OK, I think I’ve cracked the problem of how to do a proper search engine for [[Radio]] weblogs. The problem with using an existing search engine (like [[ht://Dig]], which I’ve wasted[1] far too much time getting to understand) is that it indexes whole HTML pages. This is fine for most sites, but Radio blogs[2] put many posts on a single page, and all blogs put heaps of junk (blogrolls, etc) around the outside of the posts, making it easy for a search engine to get sidetracked in its search for real content.
So now I’m hacking away on a standalone search engine that will integrate with Radio at a much deeper level. The concept is that Radio will inform the engine directly of the content of posts, and it’ll index that rather than trying to extract the info from the HTML directly.

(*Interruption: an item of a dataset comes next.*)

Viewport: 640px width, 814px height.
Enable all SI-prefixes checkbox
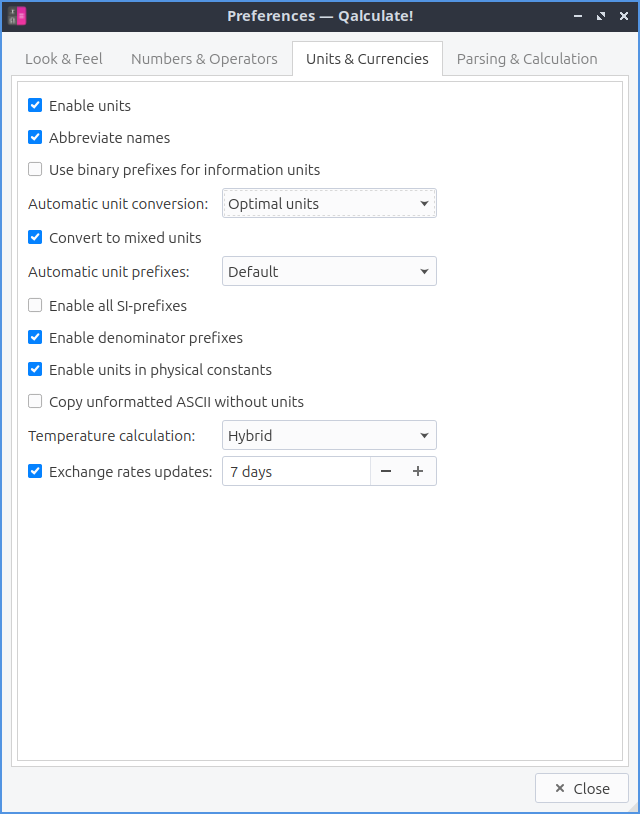(35, 306)
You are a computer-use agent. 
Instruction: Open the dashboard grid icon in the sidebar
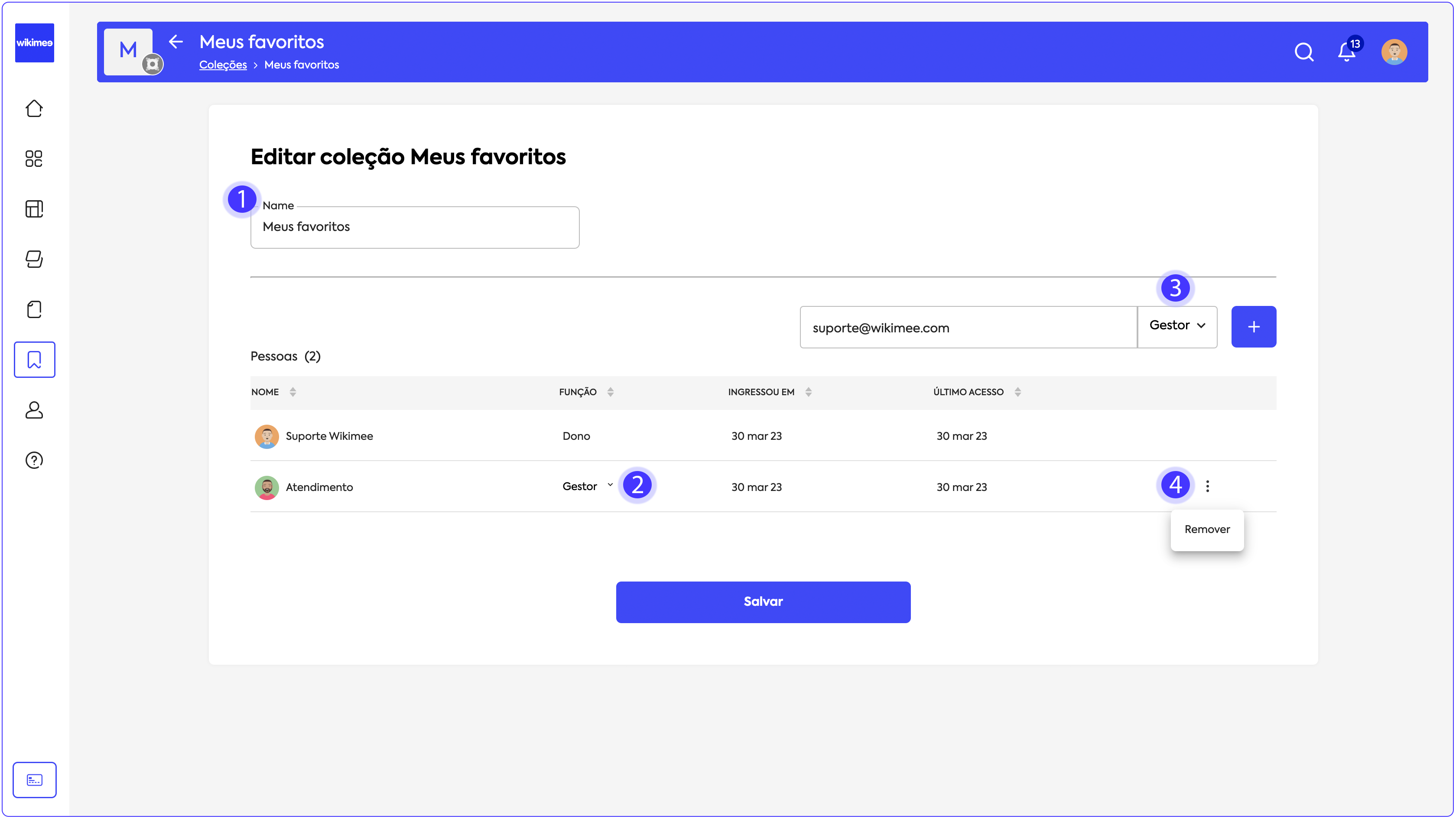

This will result in search capabilities pretty much equivalent to Blosxom’s (more), which are the best I’ve seen so far.
I’m doing it in Java, because that means I can use [[Lucene]] ([[Lupy]] is good, but not quite complete yet). Other useful bits are [[Tomcat]] for the web serving and [[HSQLDB]] for data storage. Also [[Apache XML-RPC]] for communications. This is my first proper Java project (not the same as the one I started a few months back, but that never went anywhere in the end), so I’m going through the learning curve at the same time, which makes things interesting. Let’s see how this goes …
-
At least I now know a fair bit about ht://Dig’s htsearch
module and its build process …
-
(or blogs made with anything other than Movable Type, which defaults to archiving each post on a new page)